Swoją drogą i tak stwierdziłem że "wiem lepiej" i w sumie z przyzwyczajenia zawsze wyłączam światła po zaparkowaniu i włączam dopiero po uruchomieniu silnika.

: 07 lut 2012, 19:03
autor: will
Ten pan z salonu to ''zły człowiek był'' światła przygasają tak jak wyżej mwas pisze bo rozrusznik zabiera wszystko co może zabrać z małego akumulatorka :luzak

: 07 lut 2012, 19:45
autor: Q
will pisze:Ten pan z salonu to ''zły człowiek był''
też jakoś nie chciało mi się w to wierzyć i tak jak pisałem odpalam "po swojemu" :)
Z ciekawości muszę sprawdzić na ile będą przygasać na nowym akumulatorze który co by nie patrzeć ma prawie 2x większy prąd rozruchu i ponad 30% większą pojemność.

: 07 lut 2012, 21:15
autor: Fish
to ja sie pochwale ostatnim wyczynem :)
Spalila sie zarowka z tylu, bylo juz zimno, mrozik lekki, padal deszcz (to bylo przed tymi mrozami), jade przez miasto i mysle, a wymienie od razu, pamietam cos z forum ze bylo o wymianie, ze kiepsko ale w glowie utkwilo mi, ze nasz kochany producent dolaczyl specjalny klucz wiec bedzie spoko.
No to cepeenik po drodze, instrukcja jaka zaroweczke kupic, byly taniutkie, niedaleko do szwagra, no to mysle latareczke znienie i sie zrobi w 3 min.
Znowu instrukcja - odkrecic 2 nakretki, no to cyk, specjalny kluczyk (psia Twoja mac) no ale jakos poszlo, palce bolaly ale wszysly, no i ciagne lampe i ni chu chu. No to znowu instrukcja, upewnilem sie, ze wszystko robie git i dlaje ciagne - i nic.
No to szwagier, kamieniarz, jak pociagnal to prawie kombika mi zrobil i dalej nic.
Po ponad godzinie szarpania sie, mysle dzwonie do Covala, on cos kiedys o tym pisal, ale mysle nawet jesli nie to na pewno cos grzebal przy lampach (bo pamietalem, ze przednie cos tuningowal). A kolega pyta - odkreciles 3 nakretki? Reszty nie musze opisywac, oczywiscie dodam tylko, ze aby odkrecic trzecia nakretke to nalezy miec niezle wyposazony warsztac, stawiam browar komus kto tym wspanialym kluczykiem to w rekach odkreci.

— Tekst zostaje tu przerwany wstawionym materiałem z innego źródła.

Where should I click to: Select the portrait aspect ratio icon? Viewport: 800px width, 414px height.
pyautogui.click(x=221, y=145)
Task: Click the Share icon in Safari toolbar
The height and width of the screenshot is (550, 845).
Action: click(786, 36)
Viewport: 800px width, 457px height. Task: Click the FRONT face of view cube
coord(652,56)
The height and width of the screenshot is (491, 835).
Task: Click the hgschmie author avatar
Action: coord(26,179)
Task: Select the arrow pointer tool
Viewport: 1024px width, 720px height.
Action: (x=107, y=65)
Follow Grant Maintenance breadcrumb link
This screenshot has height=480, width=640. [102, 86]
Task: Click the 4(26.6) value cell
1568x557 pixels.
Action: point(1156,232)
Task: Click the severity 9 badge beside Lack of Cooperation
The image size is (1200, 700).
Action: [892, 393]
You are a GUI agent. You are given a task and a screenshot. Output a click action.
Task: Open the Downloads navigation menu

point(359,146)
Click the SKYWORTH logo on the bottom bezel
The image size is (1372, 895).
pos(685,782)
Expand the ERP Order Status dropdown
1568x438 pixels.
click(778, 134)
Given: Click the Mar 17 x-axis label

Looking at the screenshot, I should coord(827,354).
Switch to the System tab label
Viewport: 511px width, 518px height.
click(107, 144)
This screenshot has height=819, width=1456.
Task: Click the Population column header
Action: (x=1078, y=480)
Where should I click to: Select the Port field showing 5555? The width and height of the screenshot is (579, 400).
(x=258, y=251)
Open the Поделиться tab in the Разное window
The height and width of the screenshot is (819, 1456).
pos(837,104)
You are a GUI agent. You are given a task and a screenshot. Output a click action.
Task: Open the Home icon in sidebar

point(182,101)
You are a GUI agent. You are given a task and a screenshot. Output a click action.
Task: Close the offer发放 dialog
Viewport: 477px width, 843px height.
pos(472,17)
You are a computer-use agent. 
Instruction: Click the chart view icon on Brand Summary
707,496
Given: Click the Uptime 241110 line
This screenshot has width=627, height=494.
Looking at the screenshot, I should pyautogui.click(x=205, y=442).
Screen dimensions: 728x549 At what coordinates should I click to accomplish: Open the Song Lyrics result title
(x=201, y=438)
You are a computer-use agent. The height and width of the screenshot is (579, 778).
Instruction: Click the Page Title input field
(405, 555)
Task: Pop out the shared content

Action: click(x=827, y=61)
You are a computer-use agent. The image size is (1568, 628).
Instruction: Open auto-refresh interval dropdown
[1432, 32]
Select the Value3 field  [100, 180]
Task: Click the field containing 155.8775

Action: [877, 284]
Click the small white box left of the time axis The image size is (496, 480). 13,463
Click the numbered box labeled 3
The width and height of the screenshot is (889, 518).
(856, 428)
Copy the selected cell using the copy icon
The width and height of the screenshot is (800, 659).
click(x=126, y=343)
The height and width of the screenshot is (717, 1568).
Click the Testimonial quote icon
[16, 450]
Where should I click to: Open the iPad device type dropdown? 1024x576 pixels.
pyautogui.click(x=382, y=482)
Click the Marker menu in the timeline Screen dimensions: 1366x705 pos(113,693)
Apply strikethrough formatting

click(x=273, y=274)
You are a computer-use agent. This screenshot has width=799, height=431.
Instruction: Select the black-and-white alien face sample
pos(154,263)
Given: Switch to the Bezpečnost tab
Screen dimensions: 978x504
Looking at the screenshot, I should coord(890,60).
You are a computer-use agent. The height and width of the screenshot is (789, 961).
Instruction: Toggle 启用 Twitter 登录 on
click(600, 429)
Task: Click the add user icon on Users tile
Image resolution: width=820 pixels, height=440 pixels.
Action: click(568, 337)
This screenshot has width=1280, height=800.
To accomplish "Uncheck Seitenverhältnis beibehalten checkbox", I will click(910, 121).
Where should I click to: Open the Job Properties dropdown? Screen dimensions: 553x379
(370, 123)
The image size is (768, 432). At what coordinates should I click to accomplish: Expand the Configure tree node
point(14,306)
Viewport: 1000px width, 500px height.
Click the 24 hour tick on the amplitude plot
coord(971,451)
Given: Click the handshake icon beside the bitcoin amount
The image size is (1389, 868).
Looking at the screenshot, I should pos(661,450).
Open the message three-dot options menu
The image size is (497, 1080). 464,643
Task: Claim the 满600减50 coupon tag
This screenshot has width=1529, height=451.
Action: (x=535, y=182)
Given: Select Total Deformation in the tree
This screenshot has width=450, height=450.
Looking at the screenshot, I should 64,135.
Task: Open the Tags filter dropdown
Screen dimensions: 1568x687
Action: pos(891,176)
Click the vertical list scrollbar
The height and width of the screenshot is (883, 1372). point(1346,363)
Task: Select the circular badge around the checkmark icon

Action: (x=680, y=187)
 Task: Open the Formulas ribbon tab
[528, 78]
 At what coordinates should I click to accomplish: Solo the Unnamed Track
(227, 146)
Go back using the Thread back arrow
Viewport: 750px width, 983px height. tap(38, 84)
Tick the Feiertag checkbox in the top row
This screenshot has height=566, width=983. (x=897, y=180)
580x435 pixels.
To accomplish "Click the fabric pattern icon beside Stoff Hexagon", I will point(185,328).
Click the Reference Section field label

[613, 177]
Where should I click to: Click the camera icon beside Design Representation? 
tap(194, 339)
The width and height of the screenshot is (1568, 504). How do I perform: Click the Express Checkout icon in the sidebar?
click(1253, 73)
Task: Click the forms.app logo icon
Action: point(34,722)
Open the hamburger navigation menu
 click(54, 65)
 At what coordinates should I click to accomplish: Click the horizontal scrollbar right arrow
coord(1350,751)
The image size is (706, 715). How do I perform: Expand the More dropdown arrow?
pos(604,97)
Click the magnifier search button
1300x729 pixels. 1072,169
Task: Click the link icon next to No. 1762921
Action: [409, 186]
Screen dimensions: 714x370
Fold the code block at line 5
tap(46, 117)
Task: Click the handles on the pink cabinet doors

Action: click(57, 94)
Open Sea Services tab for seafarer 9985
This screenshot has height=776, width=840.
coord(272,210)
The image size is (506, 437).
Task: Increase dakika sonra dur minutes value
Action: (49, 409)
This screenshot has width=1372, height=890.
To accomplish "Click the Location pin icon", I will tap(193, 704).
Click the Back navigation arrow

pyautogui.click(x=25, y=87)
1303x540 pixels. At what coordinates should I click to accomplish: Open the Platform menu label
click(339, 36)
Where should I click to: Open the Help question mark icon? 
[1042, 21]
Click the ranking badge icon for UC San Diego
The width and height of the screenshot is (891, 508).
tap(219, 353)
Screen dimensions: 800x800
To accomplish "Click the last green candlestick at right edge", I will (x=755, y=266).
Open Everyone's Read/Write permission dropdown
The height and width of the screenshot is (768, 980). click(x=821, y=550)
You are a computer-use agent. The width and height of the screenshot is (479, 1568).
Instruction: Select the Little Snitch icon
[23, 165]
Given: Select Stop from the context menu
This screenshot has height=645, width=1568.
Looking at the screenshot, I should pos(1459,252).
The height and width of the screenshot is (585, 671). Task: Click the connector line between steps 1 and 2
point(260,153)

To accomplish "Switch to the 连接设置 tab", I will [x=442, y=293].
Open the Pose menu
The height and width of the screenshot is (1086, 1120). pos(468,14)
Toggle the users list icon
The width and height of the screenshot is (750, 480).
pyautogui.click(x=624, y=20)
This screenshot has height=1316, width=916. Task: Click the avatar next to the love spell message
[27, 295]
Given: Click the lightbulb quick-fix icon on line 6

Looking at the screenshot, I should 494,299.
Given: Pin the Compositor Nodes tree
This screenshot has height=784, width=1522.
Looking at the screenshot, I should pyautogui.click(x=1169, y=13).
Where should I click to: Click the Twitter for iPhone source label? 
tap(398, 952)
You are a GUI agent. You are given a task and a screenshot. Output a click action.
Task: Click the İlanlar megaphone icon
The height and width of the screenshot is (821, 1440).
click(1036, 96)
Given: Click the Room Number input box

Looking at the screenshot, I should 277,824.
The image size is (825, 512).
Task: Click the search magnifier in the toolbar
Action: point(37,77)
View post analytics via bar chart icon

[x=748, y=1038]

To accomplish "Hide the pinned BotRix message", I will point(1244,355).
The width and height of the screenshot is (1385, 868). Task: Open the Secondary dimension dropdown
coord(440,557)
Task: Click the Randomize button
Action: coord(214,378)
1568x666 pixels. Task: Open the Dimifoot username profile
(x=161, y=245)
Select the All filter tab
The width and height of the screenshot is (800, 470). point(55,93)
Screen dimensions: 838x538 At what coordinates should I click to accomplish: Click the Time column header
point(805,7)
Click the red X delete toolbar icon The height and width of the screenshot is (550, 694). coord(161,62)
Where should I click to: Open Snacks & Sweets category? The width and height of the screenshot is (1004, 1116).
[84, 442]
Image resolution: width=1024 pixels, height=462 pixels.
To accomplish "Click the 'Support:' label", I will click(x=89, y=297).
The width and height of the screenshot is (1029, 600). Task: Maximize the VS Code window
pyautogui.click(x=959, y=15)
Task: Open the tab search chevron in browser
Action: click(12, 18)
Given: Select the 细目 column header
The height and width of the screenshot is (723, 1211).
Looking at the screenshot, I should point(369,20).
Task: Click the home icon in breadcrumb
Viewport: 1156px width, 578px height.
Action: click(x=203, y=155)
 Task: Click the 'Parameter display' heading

Za porada Covala nakretki wywalilem a nakrecilem motylki, teraz w paluszkach w 3 minuty moge sobie wymienic zarowke (kurde na tym mozna zarobic, dac ogloszenie wymieniam zwykle nakretki na motylkowe w Linei) :)

: 07 lut 2012, 21:41
autor: Kuzyn_z_Sosnowca
Fish pisze:Za porada Covala nakretki wywalilem a nakrecilem motylki, teraz w paluszkach w 3 minuty moge sobie wymienic zarowke
Motylki chyba Jery wymyślił.

U mnie te nakrętki były dokręcone przez jakiegoś sabotażystę. Jedna była zacięta i przy odkręcaniu śruba się ułamała, a druga śruba wyszła z plastiku lampy. Przez takie rzeczy można samochód znienawidzić .

: 07 lut 2012, 21:45
autor: mwas
Fish pisze:stawiam browar komus kto tym wspanialym kluczykiem to w rekach odkreci.
Fish, już ze cztery razy (jak nie lepiej) wykręcałem obie lampy i za każdym razem tym właśnie "pomysłowym" ustrojstwem :lacha Mam gdzieś w ciągle w pamięci, że muszę w końcu nabyć te motylki, tylko że z pamięcią u mnie jest tak, jak i u innych: dobra, ale krótka :lacha Mając na uwadze to, co napisałeś - stawiasz browara :luzak

P.S. Wystarczyło looknąć jeszcze na forum przed męczeniem Covala przez telefon, niemal za każdym razem wspominając odkręcanie tylnych lamp jest mówione, że w instrukcji jest błąd, bo napisali tylko o dwóch śrubach trzymających lampę, a w realu są trzy :lacha

: 07 lut 2012, 21:48
autor: Fish
mwas pisze:P.S. Wystarczyło looknąć jeszcze na forum przed męczeniem Covala przez telefon
no jakbym mial w planie spalenie zarowki to tak bym pewnie zrobil :)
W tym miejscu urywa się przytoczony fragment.